Provided records START
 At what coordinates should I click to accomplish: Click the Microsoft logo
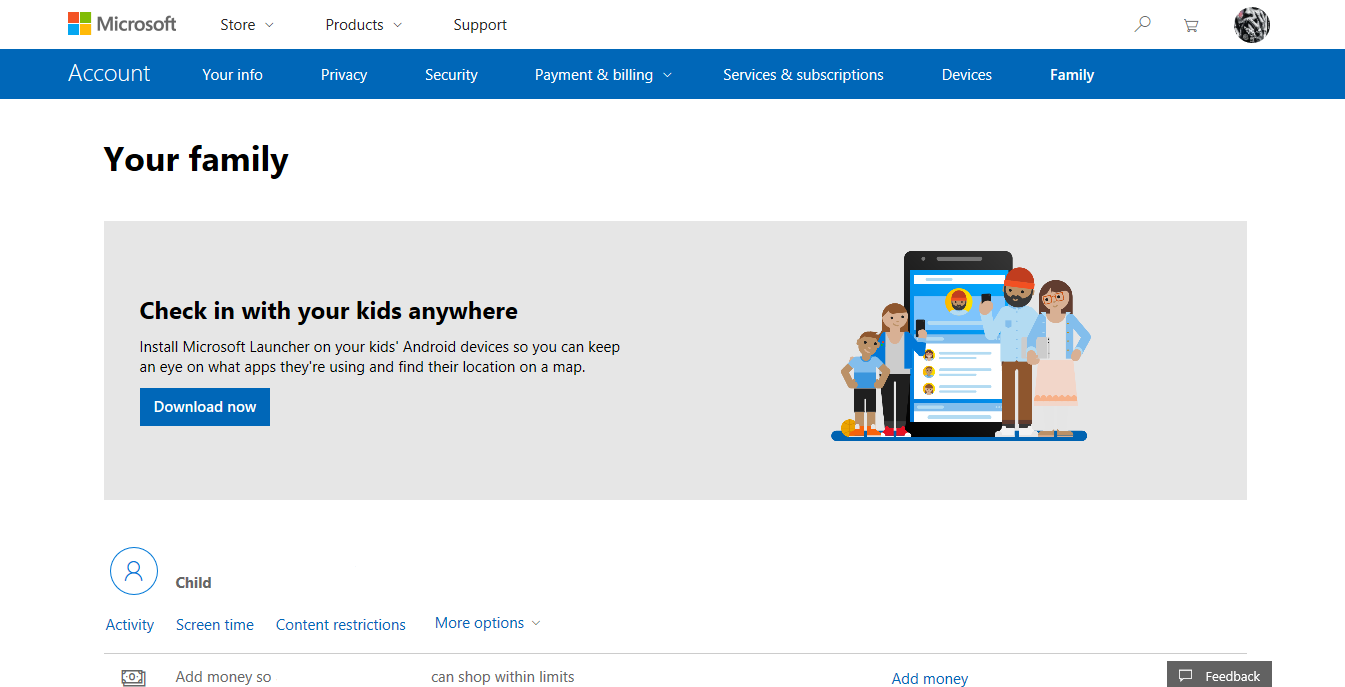[122, 24]
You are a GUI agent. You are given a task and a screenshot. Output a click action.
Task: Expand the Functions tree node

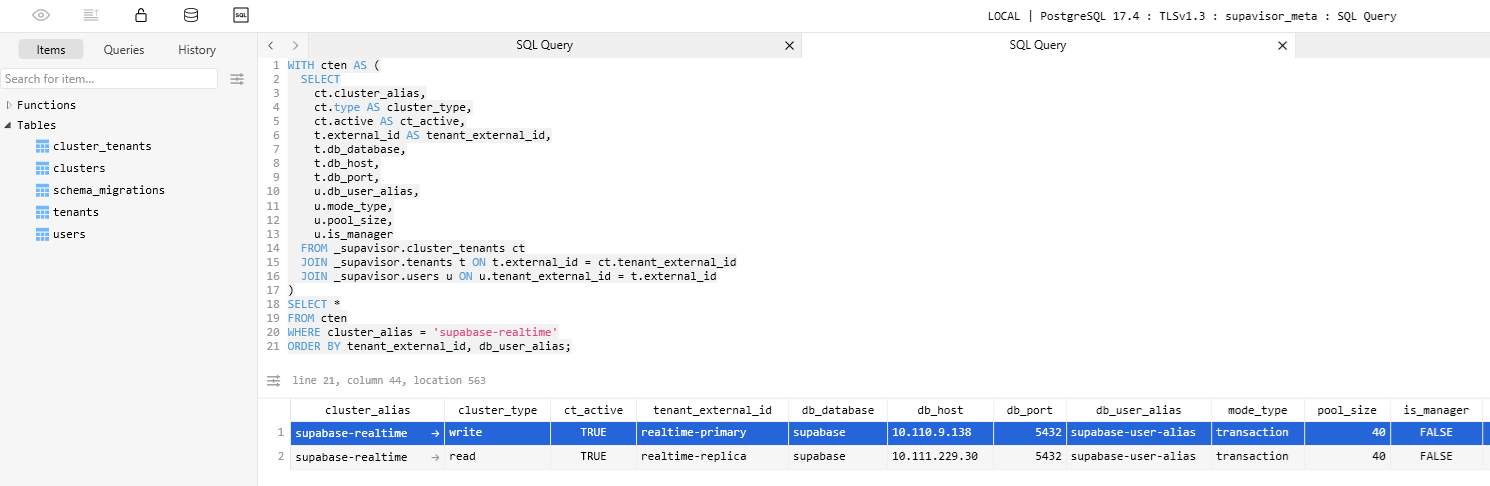tap(9, 105)
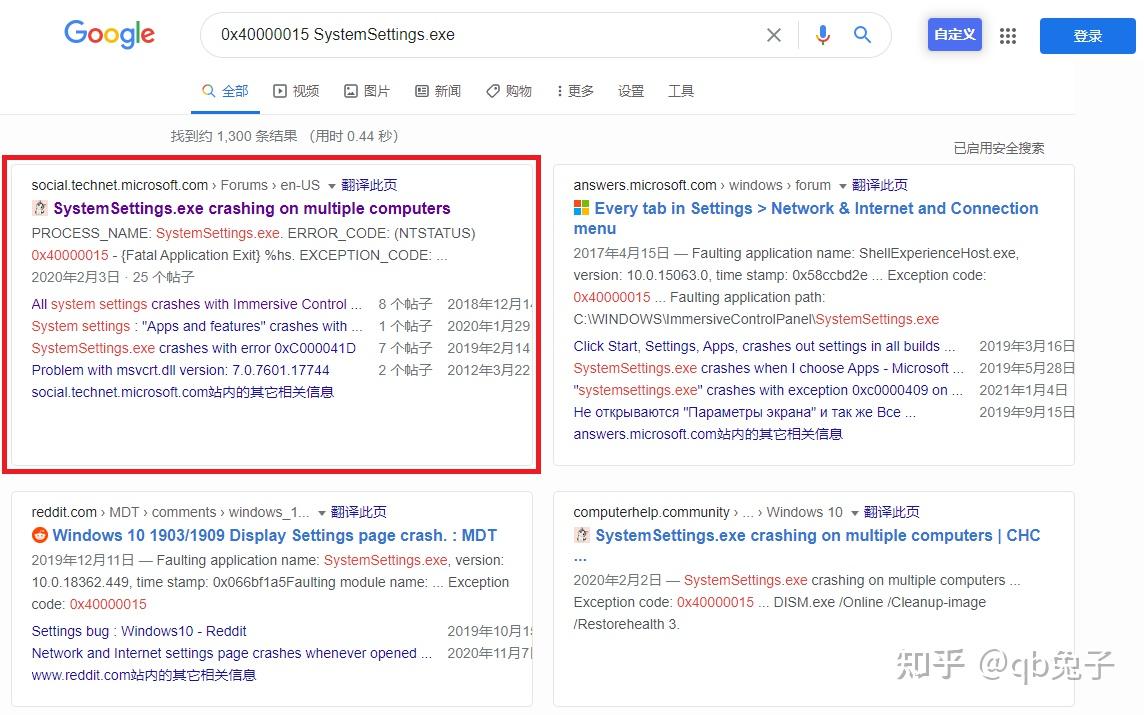Open the Google apps grid icon
The height and width of the screenshot is (715, 1144).
pyautogui.click(x=1008, y=35)
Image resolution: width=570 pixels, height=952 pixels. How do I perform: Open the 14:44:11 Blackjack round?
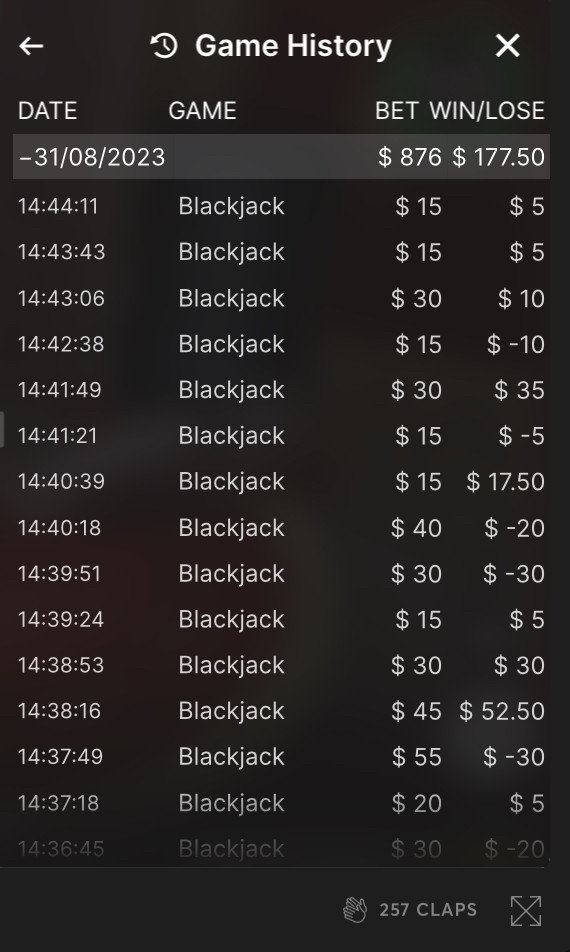point(281,206)
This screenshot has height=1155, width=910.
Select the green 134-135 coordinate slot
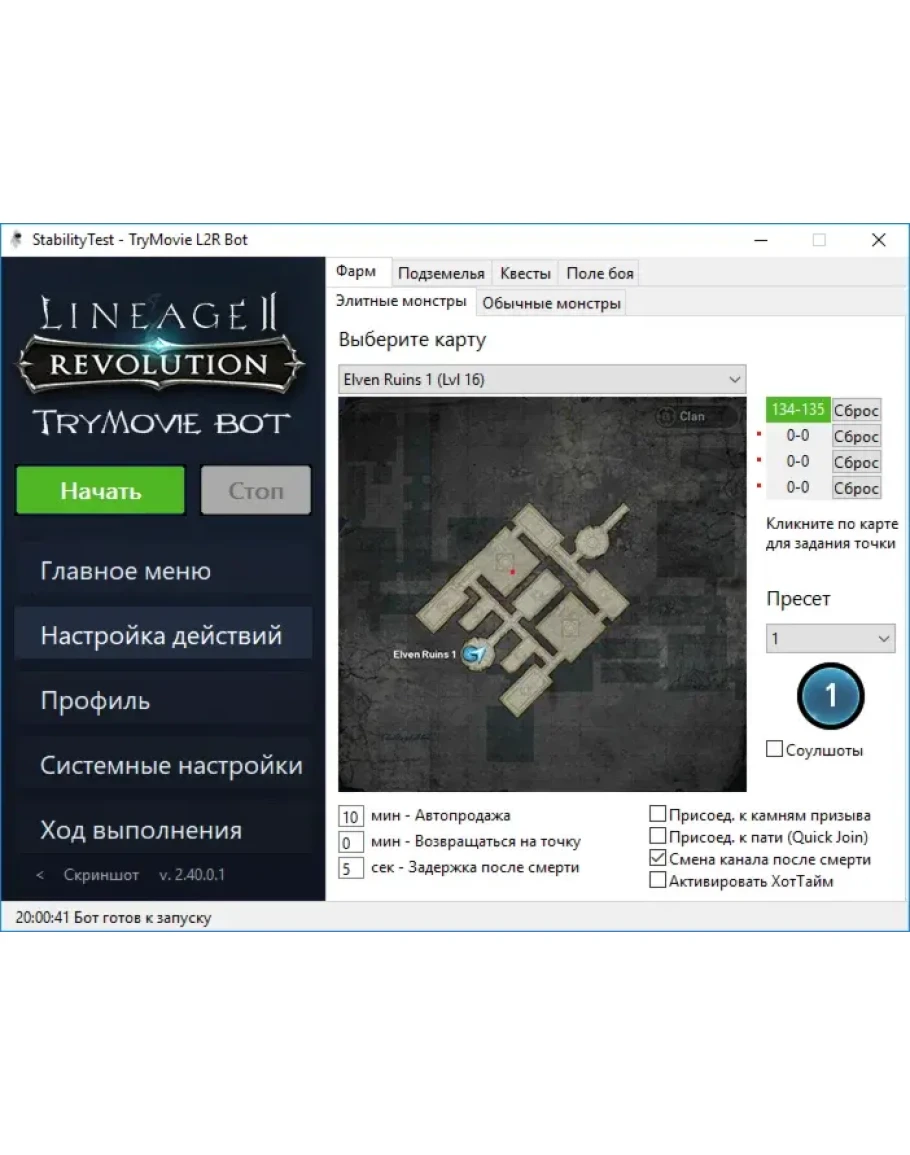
Provided records END
**Task requirements**: Repeat the data exactly as written, but without the pictures.

**Finished task**:
 At what coordinates should I click to accomplish: Click the Microsoft logo
[122, 24]
You are a GUI agent. You are given a task and a screenshot. Output a click action.
Task: Expand the Functions tree node

tap(9, 105)
Open the Google apps grid icon
The height and width of the screenshot is (715, 1144).
pyautogui.click(x=1008, y=35)
Image resolution: width=570 pixels, height=952 pixels. How do I perform: Open the 14:44:11 Blackjack round?
point(281,206)
This screenshot has height=1155, width=910.
Select the green 134-135 coordinate slot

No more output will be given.